AI hallucination and "a fool's errand"
The Tribunal warned that investigating false information was a waste of time and could have an impact on how the public perceives its work.
"The citation of cases which do not exist sends that judge on a fool’s errand," it added. "The time spent on such an errand is at the expense of other judicial business and is not in the interests of justice.
"Further, time spent on applications containing false legal information also risks a loss of public confidence in the processes of the Upper Tribunal."
The tribunal made clear that responsibility for hallucinated information rests with the lawyer, not the tool. Mistakes made by machines will be regarded as mistakes made by humans.
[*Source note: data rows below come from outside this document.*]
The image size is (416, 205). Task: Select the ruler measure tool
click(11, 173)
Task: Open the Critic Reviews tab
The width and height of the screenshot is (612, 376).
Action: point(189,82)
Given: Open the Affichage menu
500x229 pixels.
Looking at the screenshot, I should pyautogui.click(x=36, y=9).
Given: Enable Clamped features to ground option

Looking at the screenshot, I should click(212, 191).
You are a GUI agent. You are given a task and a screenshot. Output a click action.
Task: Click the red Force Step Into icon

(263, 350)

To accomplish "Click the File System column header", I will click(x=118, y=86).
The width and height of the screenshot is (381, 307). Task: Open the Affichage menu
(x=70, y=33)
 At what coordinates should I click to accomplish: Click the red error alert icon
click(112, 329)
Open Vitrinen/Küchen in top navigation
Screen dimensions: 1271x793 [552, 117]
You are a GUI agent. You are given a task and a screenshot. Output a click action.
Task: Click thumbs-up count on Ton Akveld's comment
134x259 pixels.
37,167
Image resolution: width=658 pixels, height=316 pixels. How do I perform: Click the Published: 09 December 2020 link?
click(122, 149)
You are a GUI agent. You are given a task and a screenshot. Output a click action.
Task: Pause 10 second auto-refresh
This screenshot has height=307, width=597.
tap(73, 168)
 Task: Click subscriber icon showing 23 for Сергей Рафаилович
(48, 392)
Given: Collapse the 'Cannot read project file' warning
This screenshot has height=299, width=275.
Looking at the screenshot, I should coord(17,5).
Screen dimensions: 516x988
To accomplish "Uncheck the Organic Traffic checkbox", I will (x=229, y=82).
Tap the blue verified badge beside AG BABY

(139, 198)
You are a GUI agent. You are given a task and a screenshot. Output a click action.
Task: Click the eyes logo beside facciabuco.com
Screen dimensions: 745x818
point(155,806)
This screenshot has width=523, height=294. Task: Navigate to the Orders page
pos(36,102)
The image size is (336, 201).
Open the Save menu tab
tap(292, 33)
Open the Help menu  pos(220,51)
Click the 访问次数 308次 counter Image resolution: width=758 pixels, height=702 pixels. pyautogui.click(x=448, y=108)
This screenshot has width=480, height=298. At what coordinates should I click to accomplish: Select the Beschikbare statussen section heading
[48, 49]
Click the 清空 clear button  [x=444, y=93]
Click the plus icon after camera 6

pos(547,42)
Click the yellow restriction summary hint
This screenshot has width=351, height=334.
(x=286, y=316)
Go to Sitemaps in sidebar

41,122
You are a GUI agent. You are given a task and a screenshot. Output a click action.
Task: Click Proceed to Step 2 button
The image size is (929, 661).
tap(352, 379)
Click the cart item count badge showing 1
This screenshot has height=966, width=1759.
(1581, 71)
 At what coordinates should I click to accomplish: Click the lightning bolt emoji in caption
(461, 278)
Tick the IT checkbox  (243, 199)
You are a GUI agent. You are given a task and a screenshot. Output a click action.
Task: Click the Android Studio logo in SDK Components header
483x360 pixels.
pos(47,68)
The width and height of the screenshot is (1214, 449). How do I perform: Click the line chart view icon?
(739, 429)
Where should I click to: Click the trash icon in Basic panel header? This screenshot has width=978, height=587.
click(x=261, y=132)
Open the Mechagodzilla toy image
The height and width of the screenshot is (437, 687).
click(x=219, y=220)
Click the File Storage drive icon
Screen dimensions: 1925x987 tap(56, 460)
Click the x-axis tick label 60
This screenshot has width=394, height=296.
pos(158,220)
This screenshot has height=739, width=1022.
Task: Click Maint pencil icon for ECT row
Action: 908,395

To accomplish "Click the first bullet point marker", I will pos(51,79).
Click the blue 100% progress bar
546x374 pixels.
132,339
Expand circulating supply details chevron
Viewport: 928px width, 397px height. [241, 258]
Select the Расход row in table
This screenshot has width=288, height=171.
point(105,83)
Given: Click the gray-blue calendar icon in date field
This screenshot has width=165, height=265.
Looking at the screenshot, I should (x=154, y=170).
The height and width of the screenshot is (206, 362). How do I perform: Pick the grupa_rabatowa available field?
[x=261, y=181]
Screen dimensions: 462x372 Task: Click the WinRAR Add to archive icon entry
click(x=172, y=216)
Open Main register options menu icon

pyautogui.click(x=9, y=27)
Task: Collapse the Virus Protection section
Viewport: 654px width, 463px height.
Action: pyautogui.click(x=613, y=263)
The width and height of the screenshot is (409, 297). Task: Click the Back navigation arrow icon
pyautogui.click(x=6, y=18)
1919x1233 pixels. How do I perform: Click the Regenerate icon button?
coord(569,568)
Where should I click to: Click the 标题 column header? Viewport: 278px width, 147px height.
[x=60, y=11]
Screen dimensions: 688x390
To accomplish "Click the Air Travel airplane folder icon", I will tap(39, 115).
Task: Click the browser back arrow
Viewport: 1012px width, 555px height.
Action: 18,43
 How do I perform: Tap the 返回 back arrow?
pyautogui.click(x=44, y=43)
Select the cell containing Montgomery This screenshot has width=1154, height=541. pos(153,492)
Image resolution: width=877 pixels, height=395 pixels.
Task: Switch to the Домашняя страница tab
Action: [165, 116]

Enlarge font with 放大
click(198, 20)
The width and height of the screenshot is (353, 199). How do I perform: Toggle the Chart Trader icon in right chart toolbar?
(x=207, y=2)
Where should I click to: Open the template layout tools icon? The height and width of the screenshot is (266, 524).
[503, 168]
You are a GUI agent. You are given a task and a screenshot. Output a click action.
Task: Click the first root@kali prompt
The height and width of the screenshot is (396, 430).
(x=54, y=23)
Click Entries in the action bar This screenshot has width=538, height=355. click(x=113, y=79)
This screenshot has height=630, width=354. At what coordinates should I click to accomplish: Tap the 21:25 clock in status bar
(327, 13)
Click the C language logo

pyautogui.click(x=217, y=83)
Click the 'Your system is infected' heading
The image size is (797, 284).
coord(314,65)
Tim Ward, CEO and co-founder at Redflags, told Machine: "This judgment shows the real risk isn’t ‘AI’ in the abstract: it’s untrained staff using consumer tools outside an organisation’s regulatory and security perimeter.
"In legal and other regulated sectors, AI should be treated like any high-risk technology, supported by clear policies, approved tools, and targeted security awareness so employees understand what they can use, where, and with which data.
"Organisations should also focus on reinforcing secure behaviours in the moment, helping staff recognise and avoid risky AI interactions before they create compliance or data-protection issues."
Oliver Simonnet, Lead Cybersecurity Researcher at CultureAI, also said: "This incident highlights the consequences of the ungoverned use of AI, particularly in highly regulated industries such as the legal sector, where professionals have strict duties to keep client information confidential. Public AI tools can introduce significant data security and privacy risks if sensitive information is shared without appropriate safeguards.
"With over 90% of organisations expecting AI adoption to grow in the next 12 months, and 41% anticipating significant growth, the urgency to implement responsible controls has never been greater. It is imperative that law firms establish clear AI governance frameworks, including formal policies, approved tools, and employee training.
"Organisations must ensure staff understand what data can and cannot be entered into AI systems, while implementing technical controls to prevent accidental exposure. Responsible AI adoption requires balancing innovation with strong data protection and human oversight to maintain client trust and regulatory compliance. Crucially, banning AI usage is not the answer."